= Provided material =
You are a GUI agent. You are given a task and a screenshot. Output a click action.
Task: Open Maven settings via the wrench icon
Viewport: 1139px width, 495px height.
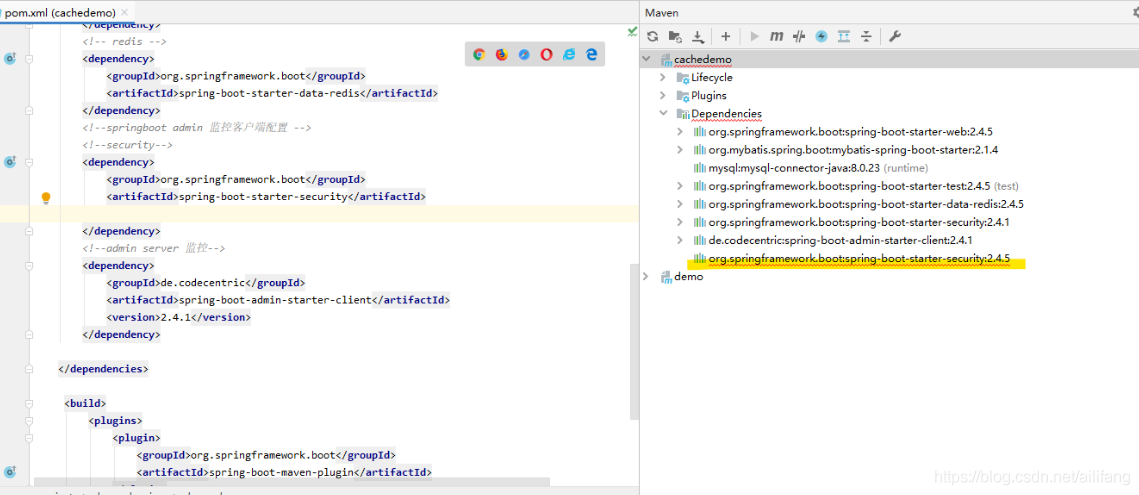[894, 36]
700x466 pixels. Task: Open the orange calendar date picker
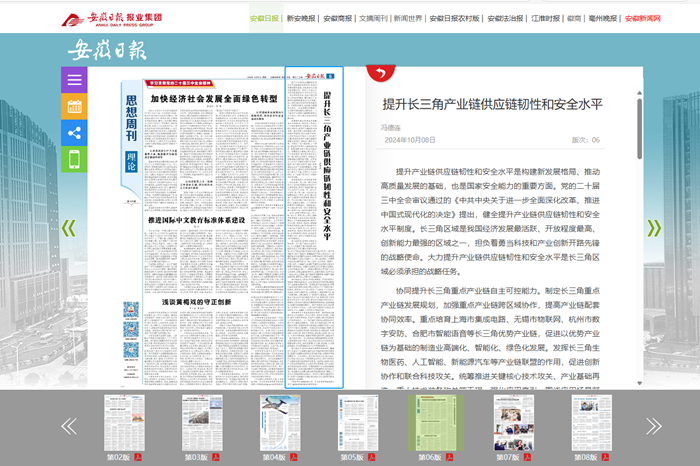coord(74,106)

= Work order =
Return all the entries word for word, but omit any pictures they contain.

= Exercise response =
You are a GUI agent. You are given a task and a screenshot. Output a click action.
Task: Open Maven settings via the wrench icon
Viewport: 1139px width, 495px height.
[894, 36]
700x466 pixels. Task: Open the orange calendar date picker
coord(74,106)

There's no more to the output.